Justice populaire à Idjwi : un 4e cas en deux mois, un jeune homme tué par la foule à Washiha
Un nouveau drame de justice populaire a coûté la vie à un jeune homme dans la nuit du jeudi à vendredi, dans le village de Washiha, situé dans le groupement Kihumba, chefferie de Rubenga, territoire d’Idjwi ce 25 juillet 2025. Il s’agit du quatrième cas recensé en l’espace de deux mois, selon les données compilées par lapresseafricaine.net.
La victime, Gentil Kasereka, âgé de 36 ans et originaire de Kibale, a été sauvagement battue à mort par des habitants en colère, vers 2 heures du matin, après avoir été surpris en flagrant délit de vol au domicile du docteur Jacques Sebisaho à Katonda, rapporte Pacifique Mugaru, témoin local.
« Il a été attrapé en plein vol, et les habitants l’ont lynché jusqu’à ce qu’il rende l’âme », déclare Mugaru, ajoutant que la victime laisse derrière elle une épouse et sept enfants.
Des chiffres qui inquiètent
Entre juin et juillet 2025, le territoire insulaire d’Idjwi a enregistré quatre cas de justice populaire, tous ayant abouti à la mort de jeunes hommes. Ces exécutions sommaires traduisent une perte croissante de confiance dans le système judiciaire local, selon plusieurs observateurs.
Malgré les campagnes de sensibilisation menées par les organisations de défense des droits de l’homme, ces pratiques persistent et violent de manière flagrante la présomption d’innocence et les droits fondamentaux garantis par la Déclaration universelle des droits de l’homme.

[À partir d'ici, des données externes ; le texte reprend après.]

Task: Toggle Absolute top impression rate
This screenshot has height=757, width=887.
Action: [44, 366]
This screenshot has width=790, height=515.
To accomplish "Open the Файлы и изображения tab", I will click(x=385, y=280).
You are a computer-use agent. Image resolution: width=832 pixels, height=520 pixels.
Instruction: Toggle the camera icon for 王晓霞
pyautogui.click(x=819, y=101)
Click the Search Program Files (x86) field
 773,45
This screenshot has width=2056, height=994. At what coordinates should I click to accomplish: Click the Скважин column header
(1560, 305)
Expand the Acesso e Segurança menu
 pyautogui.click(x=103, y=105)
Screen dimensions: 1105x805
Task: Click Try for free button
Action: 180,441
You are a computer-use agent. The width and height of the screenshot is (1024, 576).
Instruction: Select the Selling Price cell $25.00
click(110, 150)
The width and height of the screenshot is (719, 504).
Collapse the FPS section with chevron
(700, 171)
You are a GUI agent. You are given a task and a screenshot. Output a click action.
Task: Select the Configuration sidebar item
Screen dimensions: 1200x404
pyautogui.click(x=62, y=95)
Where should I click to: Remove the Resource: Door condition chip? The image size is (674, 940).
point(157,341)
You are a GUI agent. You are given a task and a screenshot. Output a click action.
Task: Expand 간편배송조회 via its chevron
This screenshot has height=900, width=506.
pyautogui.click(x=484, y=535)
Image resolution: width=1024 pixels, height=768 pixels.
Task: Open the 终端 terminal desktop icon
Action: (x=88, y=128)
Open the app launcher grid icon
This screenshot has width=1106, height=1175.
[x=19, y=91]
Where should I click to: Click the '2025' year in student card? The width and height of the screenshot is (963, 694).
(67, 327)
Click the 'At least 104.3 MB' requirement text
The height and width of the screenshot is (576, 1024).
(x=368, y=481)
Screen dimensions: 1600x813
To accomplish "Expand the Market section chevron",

Un appel à l’État de droit
Face à cette tendance préoccupante, des voix s’élèvent pour appeler les autorités locales et provinciales à renforcer la présence policière, accélérer les procédures judiciaires, et punir les auteurs de justice populaire. Sans réponse étatique claire, la population pourrait continuer à se faire justice elle-même, au mépris de l’État de droit.